医学数据集,尤其是生物库,除了图像之外,往往还包含大量的表格数据,其中有丰富的临床信息。在实践中,临床医生通常在多样性和规模方面拥有较少的数据,但仍然希望部署深度学习解决方案。结合不断增加的医学数据集规模和昂贵的注释成本,对能够预训练多模态和预测单模态的无监督方法的需求已经上升。为了解决这些需求,我们提出了第一个自我监督的对比学习框架,利用图像和表格数据来训练单模态编码器。我们的解决方案结合了SimCLR和SCARF这两种领先的对比学习策略,简单而有效。在我们的实验中,我们通过使用心脏MR图像和来自40,000名英国生物库受试者的120个临床特征来预测心肌梗死和冠状动脉疾病(CAD)的风险,证明了我们框架的优势。此外,我们使用DVM汽车广告数据集展示了我们的方法对自然图像的通用性。我们利用表格数据的高可解释性,并通过归因和消融实验发现,描述大小和形状的形态学表格特征在对比学习过程中具有极大的重要性,并提高了学习嵌入的质量。最后,我们引入了一种新的有监督的对比学习形式,即标签为特征(LaaF),通过在多模态预训练期间将地面真实标签附加为表格特征,表现优于所有有监督的对比基线。


SDC-UDA: Volumetric Unsupervised Domain Adaptation Framework for Slice-Direction Continuous Cross-Modality Medical Image Segmentation

SDC-UDA:用于切片-方向连续跨模式医学图像分割的体积无监督领域适应框架

Recent advances in deep learning-based medical image segmentation studies achieve nearly human-level performance in fully supervised manner. However, acquiring pixel-level expert annotations is extremely expensive and laborious in medical imaging fields. Unsupervised domain adaptation (UDA) can alleviate this problem, which makes it possible to use annotated data in one imaging modality to train a network that can successfully perform segmentation on target imaging modality with no labels. In this work, we propose SDC-UDA, a simple yet effective volumetric UDA framework for Slice-Direction Continuous cross-modality medical image segmentation which combines intra- and inter-slice self-attentive image translation, uncertainty-constrained pseudo-label refinement, and volumetric self-training.
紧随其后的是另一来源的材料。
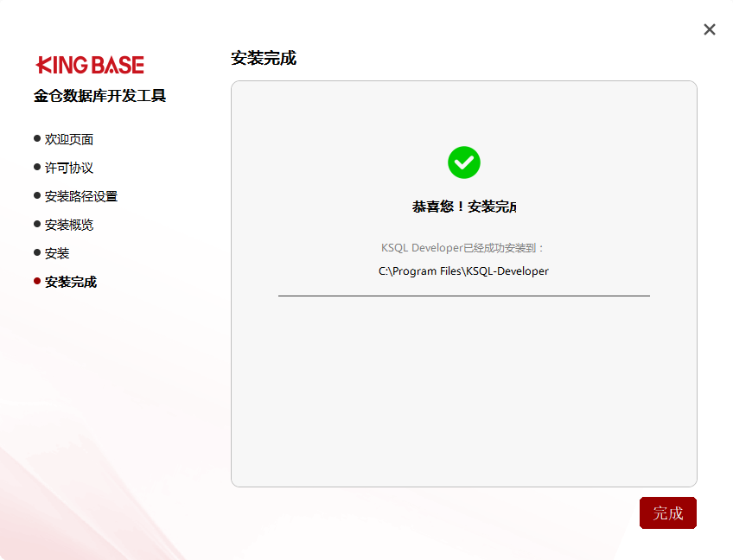Click the KINGBASE logo
733x560 pixels.
coord(90,65)
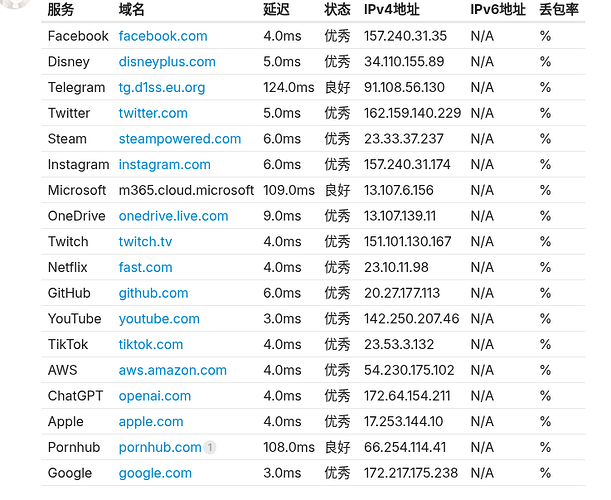Open the twitter.com link
Screen dimensions: 611x500
pos(153,113)
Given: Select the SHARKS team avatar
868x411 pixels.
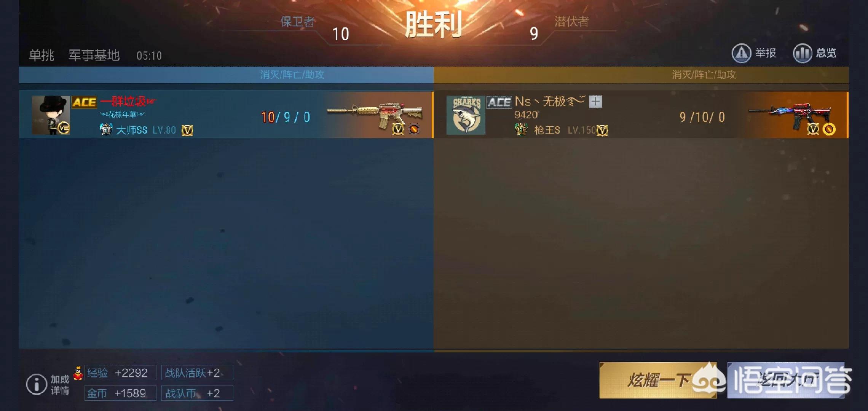Looking at the screenshot, I should pyautogui.click(x=466, y=115).
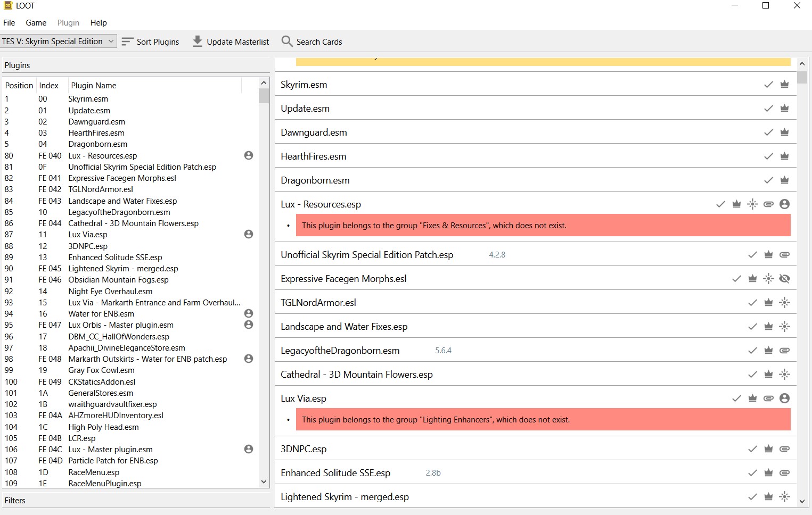812x515 pixels.
Task: Click the user metadata icon on Lux - Resources.esp
Action: click(784, 204)
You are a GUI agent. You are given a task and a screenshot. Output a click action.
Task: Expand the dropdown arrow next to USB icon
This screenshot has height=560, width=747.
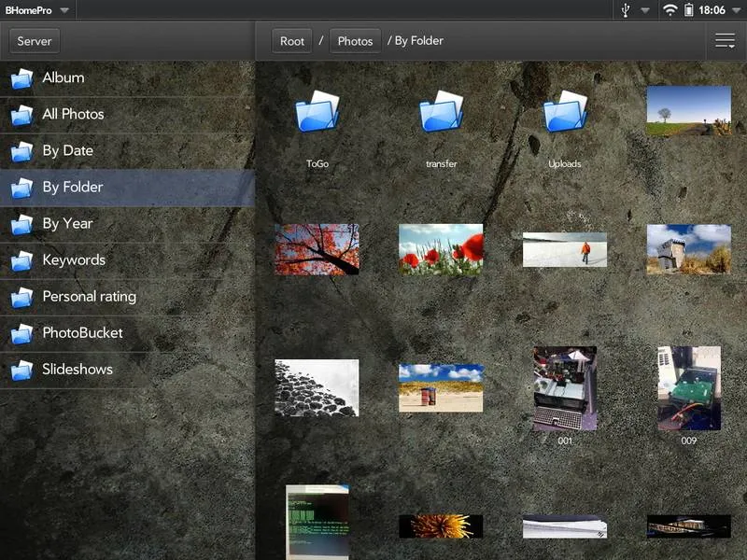coord(644,11)
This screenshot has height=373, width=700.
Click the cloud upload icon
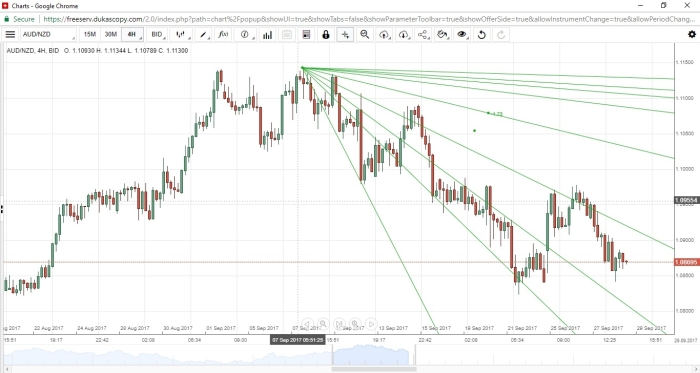click(384, 34)
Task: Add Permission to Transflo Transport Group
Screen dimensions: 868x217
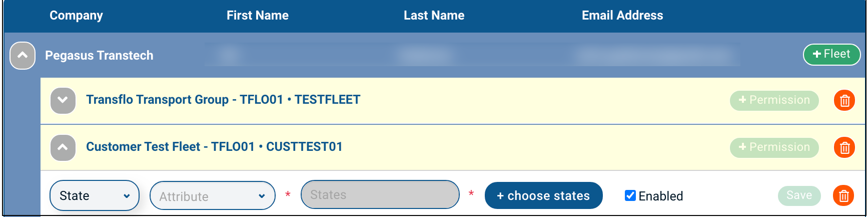Action: click(x=774, y=100)
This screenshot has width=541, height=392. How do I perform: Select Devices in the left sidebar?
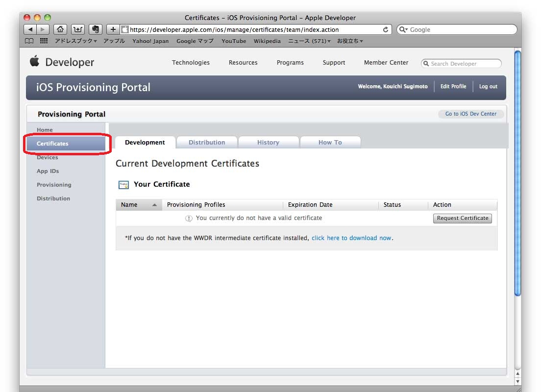48,158
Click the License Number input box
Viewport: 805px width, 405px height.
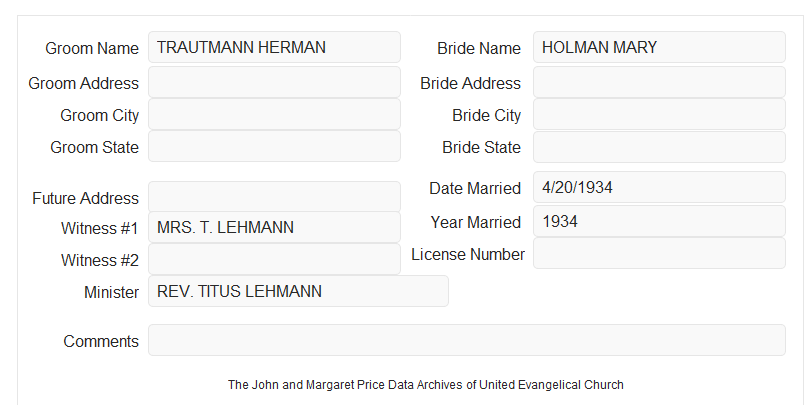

Our method is distinguished from previous methods on UDA for medical image segmentation in that it can obtain continuous segmentation in the slice direction, thereby ensuring higher accuracy and potential in clinical practice. We validate SDC-UDA with multiple publicly available cross-modality medical image segmentation datasets and achieve state-of-the-art segmentation performance, not to mention the superior slice-direction continuity of prediction compared to previous studies.
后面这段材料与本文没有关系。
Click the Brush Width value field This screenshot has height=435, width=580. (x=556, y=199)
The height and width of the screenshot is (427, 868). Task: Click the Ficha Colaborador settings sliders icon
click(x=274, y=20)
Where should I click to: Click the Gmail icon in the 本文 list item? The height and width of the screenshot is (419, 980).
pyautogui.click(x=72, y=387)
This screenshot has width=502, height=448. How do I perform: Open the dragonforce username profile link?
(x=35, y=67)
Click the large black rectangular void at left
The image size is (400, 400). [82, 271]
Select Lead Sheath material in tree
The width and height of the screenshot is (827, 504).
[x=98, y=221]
基于深度学习的医学图像分割研究的最新进展在完全监督的情况下达到了接近人类水平的性能。然而,在医学影像领域,获取像素级的专家注释是非常昂贵和费力的。无监督领域适应性(UDA)可以缓解这个问题,这使得使用一种成像模式的注释数据来训练一个网络成为可能,该网络可以在没有标签的情况下成功地进行目标成像模式的分割。在这项工作中,我们提出了SDC-UDA,一个简单而有效的用于切片-方向连续跨模式医学图像分割的容积式UDA框架,它结合了片内和片间的自注意图像翻译、不确定性约束的伪标签细化和容积式自我训练。我们的方法有别于以往用于医学图像分割的UDA方法,它可以在切片方向上获得连续的分割,从而确保更高的准确性和临床实践的潜力。我们用多个公开的跨模式医学图像分割数据集验证了SDC-UDA,并取得了最先进的分割性能,更不用说与以前的研究相比,预测的切片方向的连续性更强。


Ambiguous Medical Image Segmentation using Diffusion Models

利用扩散模型分割模糊医学图像

Collective insights from a group of experts have always proven to outperform an individual's best diagnostic for clinical tasks. For the task of medical image segmentation, existing research on AI-based alternatives focuses more on developing models that can imitate the best individual rather than harnessing the power of expert groups. In this paper, we introduce a single diffusion model-based approach that produces multiple plausible outputs by learning a distribution over group insights. Our proposed model generates a distribution of segmentation masks by leveraging the inherent stochastic sampling process of diffusion using only minimal additional learning. We demonstrate on three different medical image modalities- CT, ultrasound, and MRI that our model is capable of producing several possible variants while capturing the frequencies of their occurrences. Comprehensive results show that our proposed approach outperforms existing state-of-the-art ambiguous segmentation networks in terms of accuracy while preserving naturally occurring variation. We also propose a new metric to evaluate the diversity as well as the accuracy of segmentation predictions that aligns with the interest of clinical practice of collective insights.

事实证明,一群专家的集体洞察力在临床任务中总是优于个人的最佳诊断结果。对于医学图像分割的任务,现有的基于人工智能的替代方案的研究更多地集中在开发能够模仿最佳个体的模型上,而不是利用专家群体的力量。在本文中,我们介绍了一种基于扩散模型的方法,通过学习群体洞察力的分布,产生多种合理的输出。我们提出的模型通过利用扩散固有的随机抽样过程,只用最小的额外学习就能产生一个分割掩模的分布。我们在三种不同的医学图像模式--CT、超声和MRI上证明,我们的模型能够产生几种可能的变体,同时捕捉到它们出现的频率。综合结果显示,我们提出的方法在准确性方面优于现有的最先进的模糊分割网络,同时保留了自然发生的变体。我们还提出了一个新的指标来评估分割预测的多样性以及准确性,这与临床实践中的集体洞察力的兴趣相一致。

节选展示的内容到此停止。